COLUMBUS — Even during a time when the economy was notably strong, Ohio lost ground in ensuring children have access to health coverage.
An annual report released Friday (Oct. 9) by the Georgetown University Center for Children and Families reveals there were 27,000 more uninsured Ohio children in 2019 than in 2016.
Kelly Vyzral, senior health policy associate for the Children's Defense Fund-Ohio, said that's a 26 percent increase, and ranks Ohio seventh in the nation for the number of children without health coverage.
"Right around 131,000 children are uninsured," Vyzral said. "Ohio's children deserve better than that. We want them to grow up healthy and strong, and stay here in our state and make this a great place to be, but we really need to look at why this is happening."
At almost 5 percent, Ohio's rate of uninsured children mirrors the national rate and reverses a longstanding positive trend. The report cites federal policies for much of the change. And Vyzral believes the pattern will continue, as the data was collected before the pandemic.
Joan Alker, executive director of the Georgetown Center for Children and Families, said the jump in uninsured rates could be linked to efforts by the Trump administration to dismantle the Affordable Care Act.
She noted without funding for outreach and 'navigators' to assist with enrollment, some parents don't even try to sign up.

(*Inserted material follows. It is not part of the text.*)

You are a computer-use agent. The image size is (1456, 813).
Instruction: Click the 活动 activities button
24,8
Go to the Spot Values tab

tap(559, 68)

"Families have been getting negative messages that coverage is going away, at the same time that community-based resources to help them find public coverage have shrunk," Alker said.
Vyzral added that, when parents are covered, children are more likely to be covered as well. She suggested policies that have removed some barriers to Medicaid enrollment during the pandemic could be made permanent.
"Right now, no one can be thrown off Medicaid, which is great during the pandemic," Vyzral said. "But that eventually is going to end. We need to make it easier for people to make application, and we need to do more outreach to people to let them know that that benefit is there for them."
She said research shows having health insurance improves health outcomes, academic achievement and economic security throughout a child's life.